When the county prepared its environmental assessment for the drainage easement, it did not expect that any of the lots along this stretch of Kapiolani Street would be developed. Instead, the entire area was intended to be acquired by the county to handle drainage.

For whatever reason, that did not occur, and so the lot where the Kaiaulu o Kapiolani project is intended to be built remained in private hands, unlike the adjoining lots. In fact, it changed hands after the drainage easement study, with the current owner paying $1,000 for a quitclaim deed. The developer is now proposing to pay that owner, Giampaolo Boschetti, $1.6 million for the land, according to project cost figures given to the Hawaii Housing and Finance Development Corporation.

Second, there is the matter of access to the proposed 64-unit development.
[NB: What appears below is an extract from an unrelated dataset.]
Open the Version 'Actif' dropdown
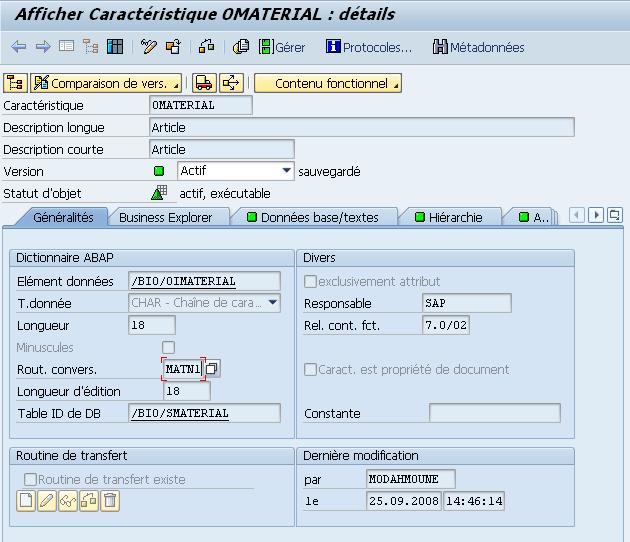 coord(287,171)
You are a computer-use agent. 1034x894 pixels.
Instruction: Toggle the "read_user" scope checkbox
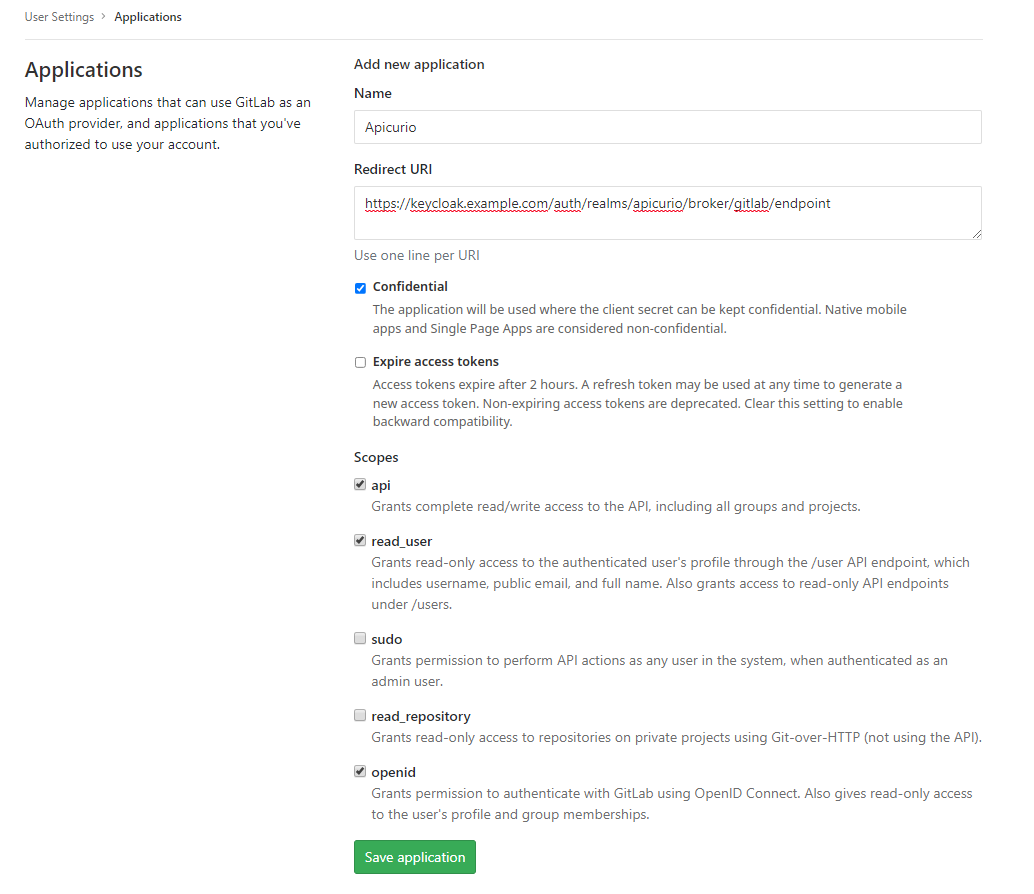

As a condition of the development, access via Kapiolani Street is to be right-turn in and right-turn out only. Anyone wanting to head north on Kapiolani or anyone approaching the development from the south must enter or exit via a driveway on Kukuau Street.

As Hilo residents know, Kukuau Street, from its origin on Kilauea all the way mauka to Kumukoa, is narrow and substandard. There are no sidewalks. The street is far narrower than anything that would be allowed today. The sight distances are practically non-existent at some points.

And yet, this narrow, dangerous, substandard road is to be the primary entry and exit for residents of this project. Access and egress along Kapiolani Street, opposite the police station, will be right-in, right-out only. All other traffic will have to exit or enter by means of a narrow driveway intersection with Kukuau. Any resident wanting to head to Hilo Union schools, Foodland (the nearest grocery store) or the farmer’s market will have to exit onto Kukuau.

Anyone coming back home from the Puna direction will have to overshoot the Kapiolani drive and then make a sharp left turn onto Kukuau, an acute-angle intersection that is hard to maneuver in the best of times — and which, I might add, often floods during heavy rains.

This is advertised as an “affordable” housing project. Yet the developer’s own cost figures show the average cost per unit to be around $840,000, far above the cost of a decent single-family home in the Hilo area.

I and others have many more concerns about the project. Not least is the fact that the surrounding community has received very little notice about the proposal. Most of them do not read the bimonthly state Environmental Notice and would not have seen the absurdly long, puffed-up 700-page draft environmental assessment published in June 2021 or the even longer, 800-page final EA published in August.

The County Council gave brief consideration to this project in February 2021, when I did show up to testify, but approved it without serious questioning. The only notice to the neighbors consisted of a sign along Kapiolani Street, where there is no area to park in order to read it. And even then, that sign refers only to rezoning matters, not to the placement of a major housing development on the site.

The goal of providing affordable housing is a laudable one. I would note that the residents who will be most impacted by this development — those living in the apartments and homes along Kukuau as well as those living along the small driveways running from Kukuau back to Alenaio Stream — are for the most part living in low-income housing already, although it may not be designated as such. Almost all of these neighbors are unaware of the proposed development, lacking the time to participate in the few public hearings that were held.

There is still opportunity for public input. If the developer is to use drywells for drainage, the Department of Health must approve them, and a public hearing may be required on that application.

I am not at all opposed to affordable housing. But this is not an appropriate site for any development, and the county’s Office of Housing and Community Development should be challenged to explain why this project was approved and by whom.

The best use of the land along Kapiolani Street in this block would be as a county park, with walkways and an improved impoundment to receive the drainage. I would hope the developer and the county administration agree.